Daft Old Duffer: Man Caves

The current craze in America is apparently the ‘man-cave’.

Daft Old Duffer: Man CavesThis is part of the home where no woman is allowed to tread.

A place in which the man of the house can host manly gatherings, keep a fridge stocked with beer and display his precious collection of superman comics, vintage motor memorabilia and the guns with which one day he might contrive to shoot someone.

My dad had one of these places long ago. It wasn’t in the house of course – our house was much too small. It was a seperate entity located in the back garden and it was called a shed.

In it, just like the Yanks, dad kept his store of precious things. The motor mower that one day he was going to strip down and rebuild, the rake with the broken shaft and the length of ash which would replace it when he got the time, the old kitchen table that served as a workbench until the day he got round to building a proper one. And most treasured of all, the Special Tool Box with its range of Important Tools.

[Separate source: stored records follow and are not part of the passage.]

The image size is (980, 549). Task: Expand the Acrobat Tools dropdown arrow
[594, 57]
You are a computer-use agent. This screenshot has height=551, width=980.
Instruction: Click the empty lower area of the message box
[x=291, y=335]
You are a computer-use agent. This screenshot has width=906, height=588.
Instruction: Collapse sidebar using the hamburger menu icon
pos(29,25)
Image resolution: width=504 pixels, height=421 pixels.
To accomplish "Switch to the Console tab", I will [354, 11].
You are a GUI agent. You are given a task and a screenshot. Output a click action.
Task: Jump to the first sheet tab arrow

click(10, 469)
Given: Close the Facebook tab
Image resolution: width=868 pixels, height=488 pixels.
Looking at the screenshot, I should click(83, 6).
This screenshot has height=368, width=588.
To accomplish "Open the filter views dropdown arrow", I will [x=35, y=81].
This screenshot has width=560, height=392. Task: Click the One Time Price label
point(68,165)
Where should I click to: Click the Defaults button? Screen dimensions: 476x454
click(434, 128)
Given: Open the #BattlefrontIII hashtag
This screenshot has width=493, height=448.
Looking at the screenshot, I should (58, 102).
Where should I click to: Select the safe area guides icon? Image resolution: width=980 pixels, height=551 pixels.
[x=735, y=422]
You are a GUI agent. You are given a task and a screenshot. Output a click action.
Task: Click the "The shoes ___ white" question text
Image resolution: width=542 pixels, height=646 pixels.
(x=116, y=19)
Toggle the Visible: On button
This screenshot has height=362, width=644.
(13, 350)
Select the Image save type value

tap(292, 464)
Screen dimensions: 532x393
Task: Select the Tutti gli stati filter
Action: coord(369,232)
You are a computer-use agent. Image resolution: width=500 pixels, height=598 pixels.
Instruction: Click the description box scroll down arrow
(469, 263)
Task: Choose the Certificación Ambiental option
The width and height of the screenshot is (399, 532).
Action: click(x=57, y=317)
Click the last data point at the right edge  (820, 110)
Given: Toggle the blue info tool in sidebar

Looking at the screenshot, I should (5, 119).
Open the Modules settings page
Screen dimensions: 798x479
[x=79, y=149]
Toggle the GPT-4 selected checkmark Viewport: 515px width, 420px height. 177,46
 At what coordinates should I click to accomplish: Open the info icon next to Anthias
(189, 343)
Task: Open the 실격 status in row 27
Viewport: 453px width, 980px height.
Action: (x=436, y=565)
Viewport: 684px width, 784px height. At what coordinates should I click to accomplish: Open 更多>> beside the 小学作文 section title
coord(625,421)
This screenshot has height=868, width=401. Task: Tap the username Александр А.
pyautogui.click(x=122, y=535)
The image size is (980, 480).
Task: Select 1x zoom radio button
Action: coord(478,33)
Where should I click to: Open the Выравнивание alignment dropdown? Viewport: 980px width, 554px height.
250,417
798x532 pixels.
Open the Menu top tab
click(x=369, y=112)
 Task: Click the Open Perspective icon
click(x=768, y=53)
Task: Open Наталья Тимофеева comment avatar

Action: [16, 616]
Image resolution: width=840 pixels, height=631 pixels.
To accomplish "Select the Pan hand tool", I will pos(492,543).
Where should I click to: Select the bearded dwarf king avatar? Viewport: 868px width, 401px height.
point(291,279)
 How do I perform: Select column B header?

These tools, in their box which opened automatically as you put it down, were radically different to the ones kept in the kitchen drawer and used for ordinary things.

They were there against the day he finally began restoring the vintage motorbike he hadn’t actually obtained as yet; ordered the timber and built the ocean going yacht he had the plans for – somewhere. And constructed the powered model glider like the one he’d seen in that magazine he wished he’d kept.

Mum never went near the shed. If she wanted her husband she opened the kitchen door and shouted, or sent me with important messages such as ‘tea’s ready’ or ‘you’re missing the football’.

On these occasions I never found dad actually doing anything. He was either ‘pottering about’ rather aimlessly or – more often – leaning against the bench, sucking on his cold pipe and gazing unfocused through the grimy window.

I used to feel sad over this strange separation into two realms – dad with is shed and mum with her house. But I now see it served its purpose.

Divorce wasn’t so easy in those days.